─── Records for the exercise ───

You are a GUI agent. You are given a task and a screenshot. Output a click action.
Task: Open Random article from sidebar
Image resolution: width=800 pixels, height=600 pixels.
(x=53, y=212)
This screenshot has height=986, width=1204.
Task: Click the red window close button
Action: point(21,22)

───

Your instructions:
Repeat exactly the lines above, starting with the line that contains "Image resolution: width=800" and ending with the last line, both included, and nothing else.

Response area:
Image resolution: width=800 pixels, height=600 pixels.
(x=53, y=212)
This screenshot has height=986, width=1204.
Task: Click the red window close button
Action: point(21,22)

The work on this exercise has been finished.